Kemal’in Füsunda, Mümtaz’ın Nuran da, Raif efendi’nin Maria
Puder de Gördükleri kadar gerçek ve kesif miydi ki benim sende
gördüklerim?
Yoksa fotoğraf çekilirken masuscuktan da olsa gülme
alışkanlığımızın bir türevimi yaşadıklarımız. Yani zorunda gibi davranma
alışkanlığımız.
Bizler birçok alışkanlığımızı doğuştan kucağımıza atılmış
buluruz, geri kalanları ise kendi çapımız esasında geçmişimizden deneyimleriz.
Peki, ben bu en temel ihtiyacımı doğuştan mı bulmuştum yoksa
kendim mi deneyimlemiştim. Çok düşünmeye gerek yok yüzde olarak çok büyük bir
kısmını binlerce yıllık bir medeniyetin bilgeliği vermişti bana.

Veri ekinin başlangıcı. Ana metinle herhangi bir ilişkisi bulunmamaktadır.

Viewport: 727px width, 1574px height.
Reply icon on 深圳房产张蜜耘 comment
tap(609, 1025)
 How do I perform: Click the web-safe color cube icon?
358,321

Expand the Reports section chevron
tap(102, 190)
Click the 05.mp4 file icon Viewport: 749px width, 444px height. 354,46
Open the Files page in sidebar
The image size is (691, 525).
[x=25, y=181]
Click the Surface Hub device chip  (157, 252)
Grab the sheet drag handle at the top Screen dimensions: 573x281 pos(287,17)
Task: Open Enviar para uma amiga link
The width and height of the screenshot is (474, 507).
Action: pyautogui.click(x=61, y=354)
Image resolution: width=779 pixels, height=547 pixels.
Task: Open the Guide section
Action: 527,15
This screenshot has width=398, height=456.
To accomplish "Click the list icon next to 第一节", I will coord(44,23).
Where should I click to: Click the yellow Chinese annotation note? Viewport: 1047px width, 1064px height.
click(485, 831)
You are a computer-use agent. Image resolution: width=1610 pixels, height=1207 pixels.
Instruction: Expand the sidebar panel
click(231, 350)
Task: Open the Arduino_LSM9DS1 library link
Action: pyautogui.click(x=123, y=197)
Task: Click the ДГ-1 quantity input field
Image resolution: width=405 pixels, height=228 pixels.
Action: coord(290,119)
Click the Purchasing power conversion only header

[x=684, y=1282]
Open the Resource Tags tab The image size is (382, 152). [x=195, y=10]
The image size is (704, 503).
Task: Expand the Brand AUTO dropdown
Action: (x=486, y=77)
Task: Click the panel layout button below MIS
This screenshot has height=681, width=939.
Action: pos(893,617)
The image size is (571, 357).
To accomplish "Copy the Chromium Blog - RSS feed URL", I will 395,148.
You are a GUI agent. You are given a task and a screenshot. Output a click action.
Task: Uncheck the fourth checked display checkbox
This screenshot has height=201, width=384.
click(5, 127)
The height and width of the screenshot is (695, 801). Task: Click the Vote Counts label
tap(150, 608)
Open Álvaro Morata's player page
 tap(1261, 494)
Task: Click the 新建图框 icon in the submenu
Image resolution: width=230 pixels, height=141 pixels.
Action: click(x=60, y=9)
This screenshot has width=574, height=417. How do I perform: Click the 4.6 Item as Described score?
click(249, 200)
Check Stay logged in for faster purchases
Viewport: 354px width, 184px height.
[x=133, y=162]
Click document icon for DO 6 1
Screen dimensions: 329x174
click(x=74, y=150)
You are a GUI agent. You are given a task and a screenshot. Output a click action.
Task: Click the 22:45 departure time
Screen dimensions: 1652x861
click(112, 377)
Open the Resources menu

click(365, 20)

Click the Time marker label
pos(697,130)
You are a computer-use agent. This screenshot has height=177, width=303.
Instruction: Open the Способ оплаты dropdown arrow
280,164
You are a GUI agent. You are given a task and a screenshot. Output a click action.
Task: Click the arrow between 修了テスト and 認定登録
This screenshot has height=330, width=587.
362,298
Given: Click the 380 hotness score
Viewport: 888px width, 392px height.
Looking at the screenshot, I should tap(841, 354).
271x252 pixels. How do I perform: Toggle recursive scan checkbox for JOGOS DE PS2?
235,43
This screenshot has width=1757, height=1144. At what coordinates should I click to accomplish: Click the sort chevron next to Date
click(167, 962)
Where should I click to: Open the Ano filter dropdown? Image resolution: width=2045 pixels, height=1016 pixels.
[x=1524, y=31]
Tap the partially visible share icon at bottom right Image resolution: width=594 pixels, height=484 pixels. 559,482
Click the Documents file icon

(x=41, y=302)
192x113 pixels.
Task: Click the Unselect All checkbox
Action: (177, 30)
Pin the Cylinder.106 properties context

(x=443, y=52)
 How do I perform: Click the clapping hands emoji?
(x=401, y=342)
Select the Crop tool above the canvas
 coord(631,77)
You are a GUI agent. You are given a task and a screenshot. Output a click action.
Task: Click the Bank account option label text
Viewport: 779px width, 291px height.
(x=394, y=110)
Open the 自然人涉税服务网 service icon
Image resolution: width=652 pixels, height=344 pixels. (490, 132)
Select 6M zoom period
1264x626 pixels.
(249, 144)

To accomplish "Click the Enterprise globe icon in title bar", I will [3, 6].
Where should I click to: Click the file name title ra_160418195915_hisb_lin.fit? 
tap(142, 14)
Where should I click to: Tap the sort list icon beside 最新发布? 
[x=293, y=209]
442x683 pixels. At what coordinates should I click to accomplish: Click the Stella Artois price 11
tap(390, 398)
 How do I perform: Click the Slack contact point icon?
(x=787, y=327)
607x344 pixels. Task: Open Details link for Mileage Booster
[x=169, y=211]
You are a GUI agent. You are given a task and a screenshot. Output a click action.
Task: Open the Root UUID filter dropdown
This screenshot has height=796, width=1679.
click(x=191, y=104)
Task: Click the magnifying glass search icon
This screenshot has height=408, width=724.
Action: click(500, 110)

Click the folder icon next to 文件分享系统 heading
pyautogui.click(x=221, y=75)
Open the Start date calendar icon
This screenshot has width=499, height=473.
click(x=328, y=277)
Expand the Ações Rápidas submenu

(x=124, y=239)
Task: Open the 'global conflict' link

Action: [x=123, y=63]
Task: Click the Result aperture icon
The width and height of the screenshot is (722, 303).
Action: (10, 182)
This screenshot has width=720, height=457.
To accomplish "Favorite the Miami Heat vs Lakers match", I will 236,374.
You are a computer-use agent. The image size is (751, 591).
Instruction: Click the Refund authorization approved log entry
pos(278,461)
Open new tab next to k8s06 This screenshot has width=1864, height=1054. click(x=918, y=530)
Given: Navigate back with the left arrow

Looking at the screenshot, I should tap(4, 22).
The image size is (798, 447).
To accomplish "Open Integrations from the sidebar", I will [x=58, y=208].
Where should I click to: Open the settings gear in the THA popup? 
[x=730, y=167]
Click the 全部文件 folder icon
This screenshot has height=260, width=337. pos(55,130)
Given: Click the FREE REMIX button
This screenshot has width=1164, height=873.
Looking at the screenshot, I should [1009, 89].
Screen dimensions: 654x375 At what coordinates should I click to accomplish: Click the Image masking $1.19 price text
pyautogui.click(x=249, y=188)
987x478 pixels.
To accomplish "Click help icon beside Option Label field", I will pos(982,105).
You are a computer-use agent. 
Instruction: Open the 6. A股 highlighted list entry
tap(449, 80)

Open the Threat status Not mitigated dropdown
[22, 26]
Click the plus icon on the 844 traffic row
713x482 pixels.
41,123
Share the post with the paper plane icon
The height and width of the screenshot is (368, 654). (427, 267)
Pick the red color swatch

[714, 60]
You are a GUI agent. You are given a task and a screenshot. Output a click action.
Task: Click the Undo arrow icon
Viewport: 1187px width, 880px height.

Peki, durum bundan ibaretken biz hala hangi hareketlerimizi
kendi öz irademize dayanarak yapıyoruz. O kadar az ki! Biz genelde anlık
ihtiyaçlarımızı anlık kararlarımızla öz irademize dayandırırız. Evlenmek, çocuk
sahibi olmak, sabah, öğlen, akşam olmak üzere 3 öğün yemek yemek ya da
sonsuzluğa uğurladığımız sevdiklerimizin ardından ağıt yakmak ve daha binlerce
alışkanlığımızın kökeninde geçmiş milyonlarca insanın hatırası ve parmağı var. O
vakit demeyin ki bana tam anlamıyla özgürüz. Biz işlediğimiz günahlarımızda
bile geçmişin ürünüyüz, geçmişi tekrarlıyoruz.
Bak aşkla başladığım cümlemi özgürlükle bitirdim ne ironik değil mi?